Google has agreed to purge billions of data records reflecting users' browsing activities to settle a class action lawsuit that claimed the search giant tracked them without their knowledge or consent in its Chrome browser.
The class action, filed in 2020, alleged the company misled users by tracking their internet browsing activity who thought that it remained private when using the "incognito" or "private" mode on web browsers like Chrome.
In late December 2023, it emerged that the company had consented to settle the lawsuit.

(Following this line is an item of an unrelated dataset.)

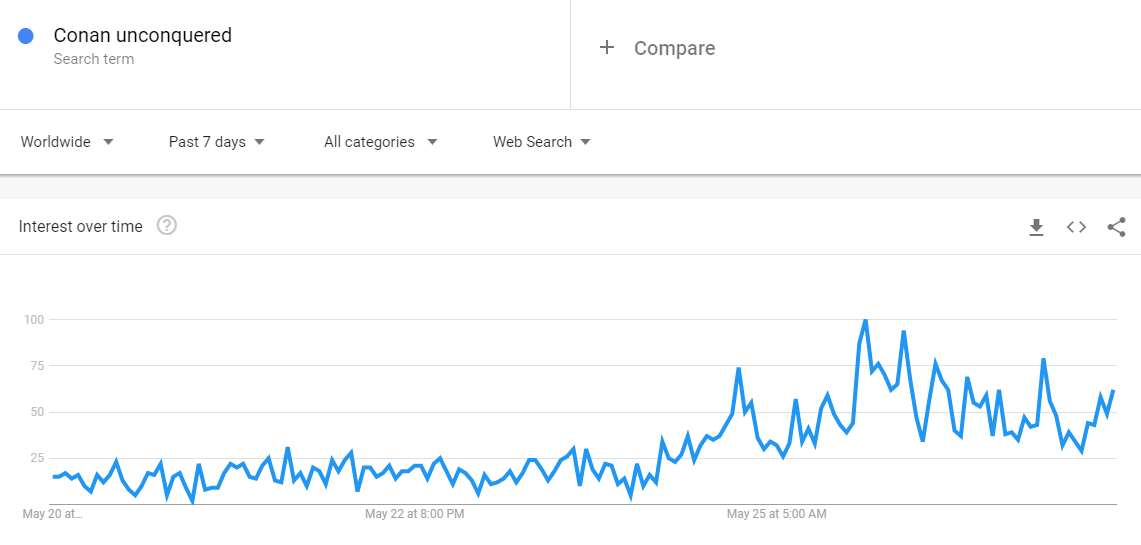
Task: Change the Web Search type dropdown
Action: pyautogui.click(x=541, y=142)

The deal is currently pending approval by the U.S. District Judge Yvonne Gonzalez Rogers.
"The settlement provides broad relief regardless of any challenges presented by Google's limited record keeping," a court filing on April 1, 2024, said.

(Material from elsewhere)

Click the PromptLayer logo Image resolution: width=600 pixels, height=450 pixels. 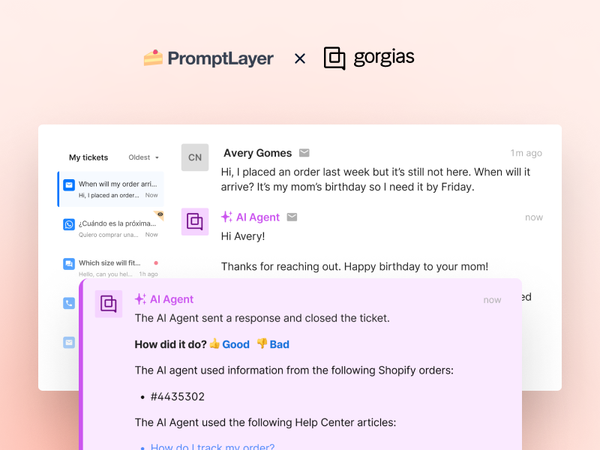[x=208, y=58]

"Much of the private browsing data in these logs will be deleted in their entirety, including billions of event level data records that reflect class members' private browsing activities."
As part of the data remediation process, Google is also required to delete information that makes private browsing data identifiable by redacting data points like IP addresses, generalizing User-Agent strings, and remove detailed URLs associated with visited websites (i.e., retain only domain-level portions of the URLs).
In addition, it has been asked to delete the so-called X-Client-Data header field, which Google described as a Chrome-Variations header that captures the "state of the installation of Chrome itself, including active variations, as well as server-side experiments that may affect the installation."
This header is generated from a randomized seed value, making it potentially unique enough to identify specific Chrome users.
Other settlement terms require Google to block third-party cookies within Chrome's Incognito Mode for five years, a setting the company has already implemented for all users. The tech company has separately announced plans to eliminate tracking cookies by default by the end of the year.
Google has since also updated the wording of Incognito Mode as of January 2024 to clarify that the setting will not change "how data is collected by websites you visit and the services they use, including Google."
The lawsuit extracted admissions from Google employees that characterized the browser's Incognito browsing mode as a "confusing mess," "effectively a lie," and a "problem of professional ethics and basic honesty."
It further laid bare internal exchanges in which executives argued Incognito Mode shouldn't be called "private" because it risked "exacerbating known misconceptions."
The development comes as Google said it has started automatically blocking bulk senders in Gmail that don't meet its Email sender guidelines in an attempt to cut down on spam and phishing attacks.
The new requirements make it mandatory for email senders who push out more than 5,000 messages per day to Gmail accounts to provide a one-click unsubscribe option and respond to unsubscription requests within two days.